Become a fan of Slashdot on Facebook

 



Forgot your password?
typodupeerror
×
AMD Hardware

AMD Previews New Processor Extensions 198

An anonymous reader writes "It has been all over the news today: AMD announced the first of its Extensions for Software Parallelism, a series of x86 extensions to make parallel programming easier. The first are the so-called 'lightweight profiling extensions.' They would give software access to information about cache misses and retired instructions so data structures can be optimized for better performance. The specification is here (PDF). These extensions have a much wider applicability than just parallel programming — they could be used to accelerate Java, .Net, and dynamic optimizers." AMD gave no timeframe for when these proposed extensions would show up in silicon.
This discussion has been archived. No new comments can be posted.

AMD Previews New Processor Extensions

Comments Filter:
  • by Anonymous Coward on Wednesday August 15, 2007 @04:46PM (#20241289)
    These extensions could be useful, but speaking as someone from the target audience... I just don't care right now.
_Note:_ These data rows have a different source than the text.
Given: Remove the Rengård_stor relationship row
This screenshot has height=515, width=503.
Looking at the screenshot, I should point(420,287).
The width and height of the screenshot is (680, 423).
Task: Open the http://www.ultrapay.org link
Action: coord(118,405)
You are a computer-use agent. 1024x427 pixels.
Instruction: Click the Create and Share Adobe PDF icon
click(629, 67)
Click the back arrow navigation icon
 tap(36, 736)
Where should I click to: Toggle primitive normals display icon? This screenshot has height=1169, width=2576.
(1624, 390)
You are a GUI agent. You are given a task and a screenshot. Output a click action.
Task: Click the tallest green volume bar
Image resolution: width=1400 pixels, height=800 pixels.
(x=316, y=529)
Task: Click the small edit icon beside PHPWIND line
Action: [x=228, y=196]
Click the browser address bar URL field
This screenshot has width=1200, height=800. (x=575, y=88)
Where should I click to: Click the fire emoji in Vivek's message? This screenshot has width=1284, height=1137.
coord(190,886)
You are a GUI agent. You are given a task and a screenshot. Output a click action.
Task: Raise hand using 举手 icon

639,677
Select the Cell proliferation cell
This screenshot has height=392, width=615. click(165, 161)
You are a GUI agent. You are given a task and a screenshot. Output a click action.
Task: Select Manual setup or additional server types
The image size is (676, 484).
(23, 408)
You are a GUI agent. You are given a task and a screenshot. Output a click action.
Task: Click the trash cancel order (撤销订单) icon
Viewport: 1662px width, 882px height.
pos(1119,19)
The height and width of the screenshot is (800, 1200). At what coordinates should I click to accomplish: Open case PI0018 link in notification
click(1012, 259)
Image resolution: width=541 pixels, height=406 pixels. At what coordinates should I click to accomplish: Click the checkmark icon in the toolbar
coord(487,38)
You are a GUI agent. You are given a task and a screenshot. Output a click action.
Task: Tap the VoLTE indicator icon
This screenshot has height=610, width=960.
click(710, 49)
No amount of minor improvement difference (as might be gained through these) is as important to me as seeing a viable alternative to Intel. Not because I'm an AMD fanboy, but because competition brings the prices down, and accelerates the release of faster chips. From what I hear now, we'll finally see Barcelona chips out on September 10th at -maybe- up to 2.3 Ghz if you're one of the cherised few, but most retail ones will be 1.9 Ghz. I haven't seen the (valid) numbers, so I can't say for sure, but I'm worried about how competitive this will be.

    I realize that the software people and hardware people both have their projects to work on, and they work largely independently in terms of a time-frame, but I figure this news might be timed to say, "Hey! Look at us! We're doing stuff!", but it only serves to frustrate me that their still aren't any real numbers on Barcelona, and, on the whole, that AMD seems to have dropped the ball. /Grumble
  • Silicon Problems. (Score:0, Interesting)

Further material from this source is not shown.